Fig 2Maximum likelihood phylogenetic tree of selected Pigmentiphaga based on DNA sequences of up to 1478 bp of the bacterial 16S rRNA gene.
Sequences of amphibian skin bacteria from an Illumina-based amplicon survey[6] are colored purple; isolates from amphibian skin are colored blue. Red color highlights the sequences of the P. aceris strain used for genome sequencing. Sequences from type or reference strains are boldfaced. Alcaligenes faecalis, the type species of the type genus of Alcaligenaceae, was used as the outgroup. results of a bootstrap analysis (100 replicates) are marked by gray (bootstrap proportion >50%) and black circles (>70%). Note that due to the inclusion of many short sequences from Illumina amplicon analysis, most nodes did not receive strong bootstrap support.

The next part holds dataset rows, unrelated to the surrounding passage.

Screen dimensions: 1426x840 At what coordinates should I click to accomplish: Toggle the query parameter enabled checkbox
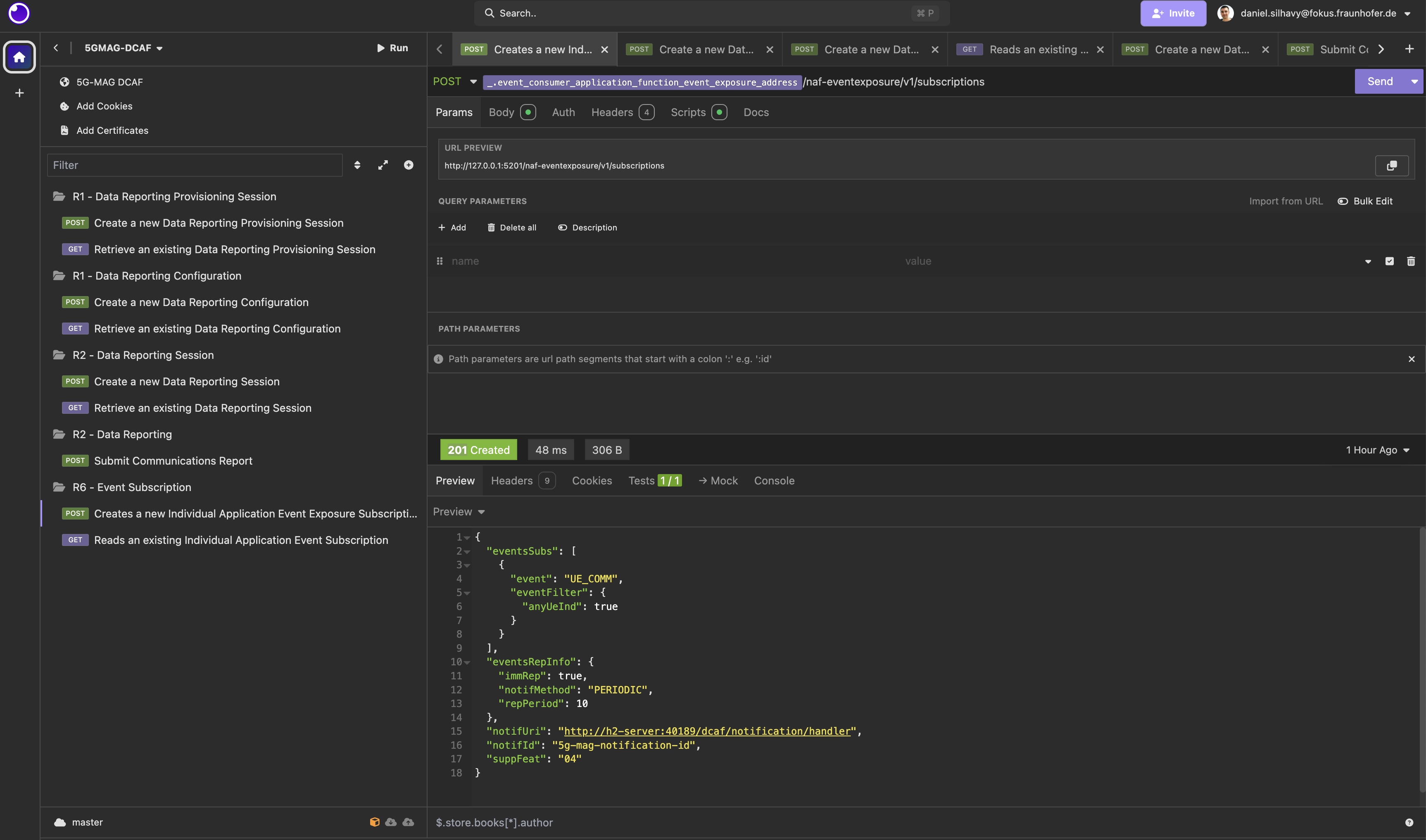pos(1389,261)
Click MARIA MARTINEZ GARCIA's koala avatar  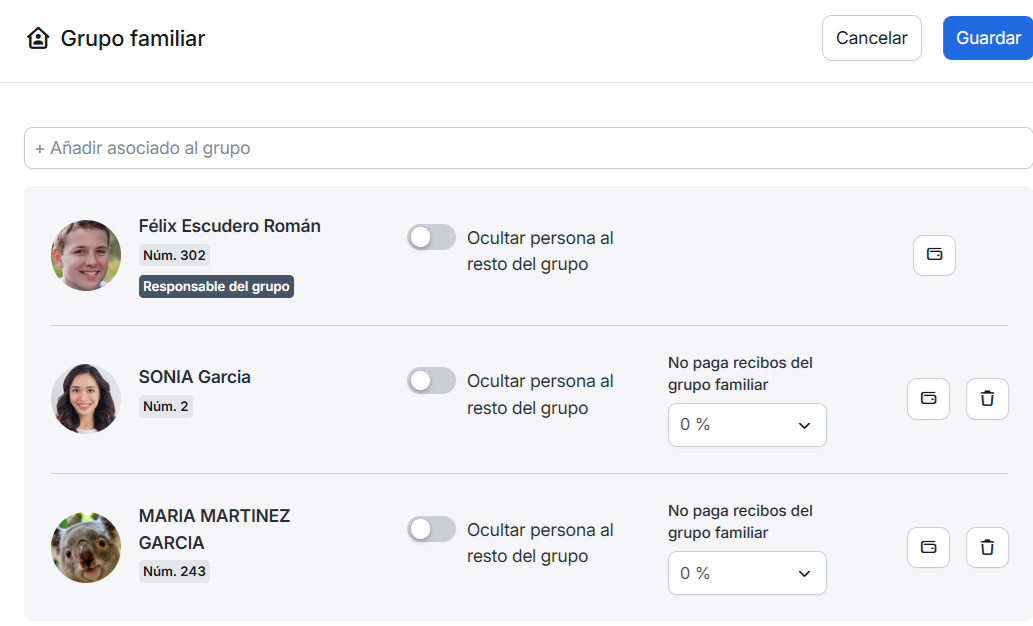[86, 547]
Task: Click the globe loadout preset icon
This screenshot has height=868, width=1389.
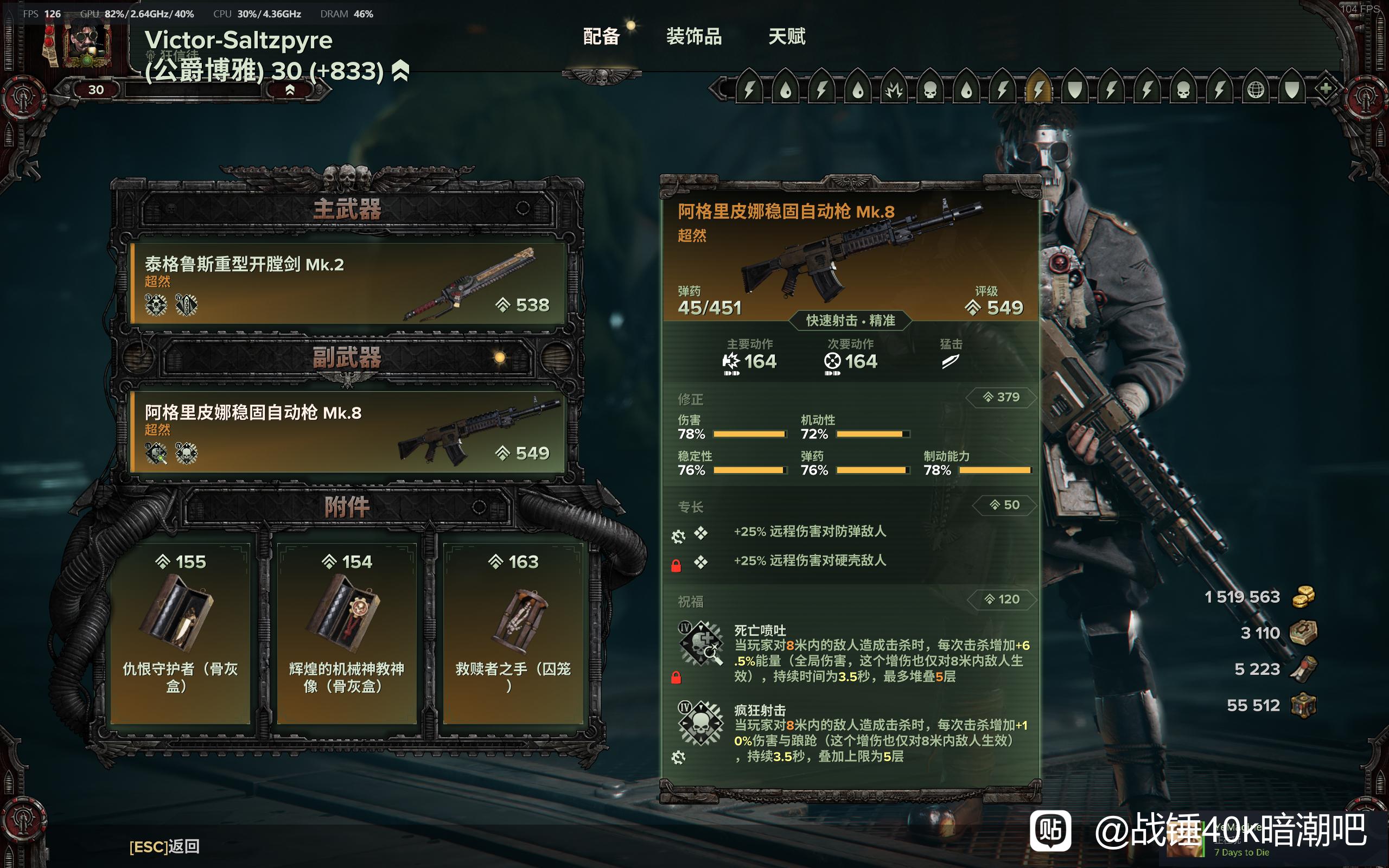Action: (1256, 90)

NCBI database matches (97–100% sequence identity) to the 16S rRNA gene of Pigmentiphaga aceris (strain Mada1488).
| Accession # | Description | Query cover | Percent match | Isolation Source |
|---|---|---|---|---|
| HM276147.1 | Uncultured bacterium clone ncd518h02c1 | 89% | 99.4% | Human skin |
| NR_157990.1 | 94% | 99.3% | tree sap | |
| HM270483.1 | Uncultured bacterium clone ncd266g01c1 | 89% | 99.2% | human skin |
| FJ849553.1 | Uncultured bacterium clone SedUMA34 | 95% | 99.2% | arctic stream sediment; ultramafic lithology |
| JX067670.1 | Alcaligenaceae bacterium SAP706.3 | 98% | 99.1% | floral nectar |
| FN421876.1 | Uncultured bacterium, clone 2_F01 | 92% | 99.1% | phyllosphere of clover |
| HM316492.1 | Uncultured bacterium clone ncd307b11c1 | 89% | 99.0% | human skin |
| JX067692.1 | Alcaligenaceae bacterium SAP773.2 | 98% | 99.0% | floral nectar |
| HM316454.1 | Uncultured bacterium clone ncd306e07c1 | 89% | 99.0% | human skin |
| FJ849534.1 | Uncultured bacterium clone SedUMA17 1 | 95% | 98.4% | arctic stream sediment; ultramafic lithology |
| MH667611.1 | 94% | 97.1% | soil (USA) |
Fig 3The circular genome of 6,165,255 bp of Pigmentiphaga aceris (strain Mada1488).
In blue (circle 1) genes lying on the forward strand are shown and in red (circle 2) those on the reverse strand. In circle 3 tRNA genes are shown in brown, often clustered together with green rRNA genes. Circle 4 shows the GC content (G+C)/(A+T+G+C), whereas in circle 5 a GC skew (G−C)/(G+C) is shown. This map has been created using DNAplotter [44].